Material for this task –
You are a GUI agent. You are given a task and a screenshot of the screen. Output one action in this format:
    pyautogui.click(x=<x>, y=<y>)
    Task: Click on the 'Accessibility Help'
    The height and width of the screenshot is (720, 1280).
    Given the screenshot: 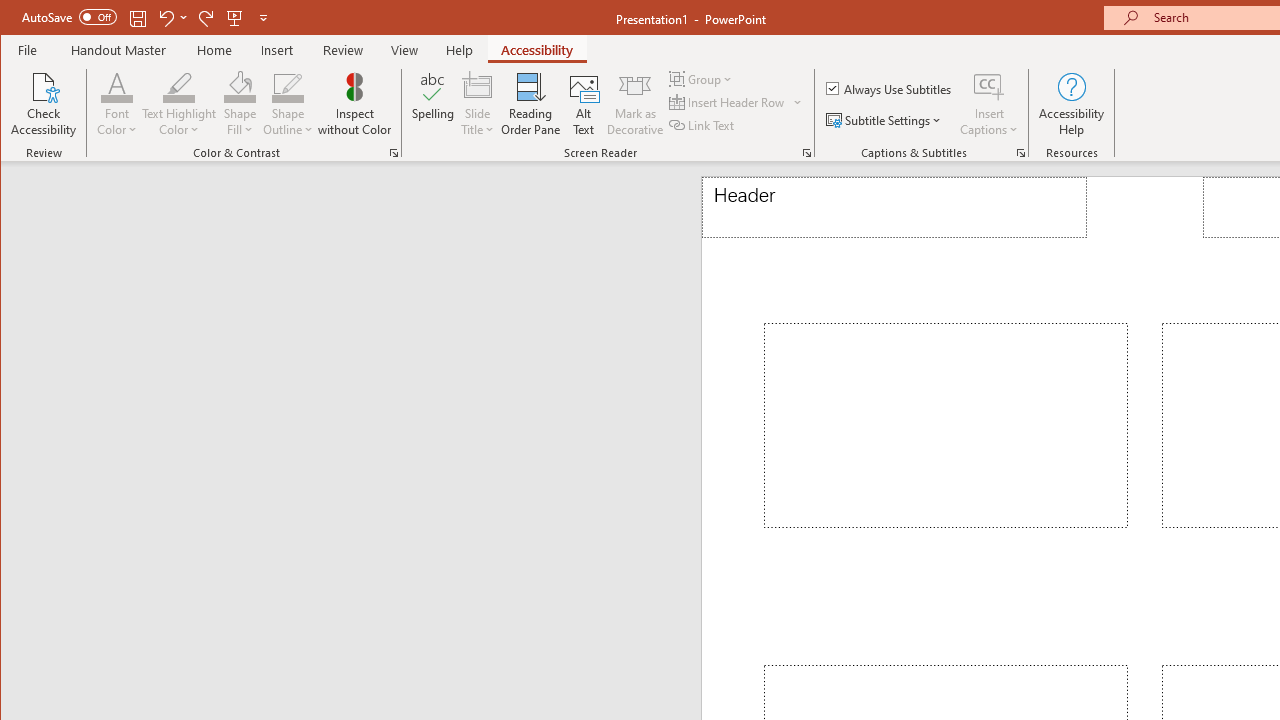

What is required –
Can you retype every line of the records above word for word, leaving the pictures out?

Expected output –
You are a GUI agent. You are given a task and a screenshot of the screen. Output one action in this format:
    pyautogui.click(x=<x>, y=<y>)
    Task: Click on the 'Accessibility Help'
    The height and width of the screenshot is (720, 1280).
    Given the screenshot: 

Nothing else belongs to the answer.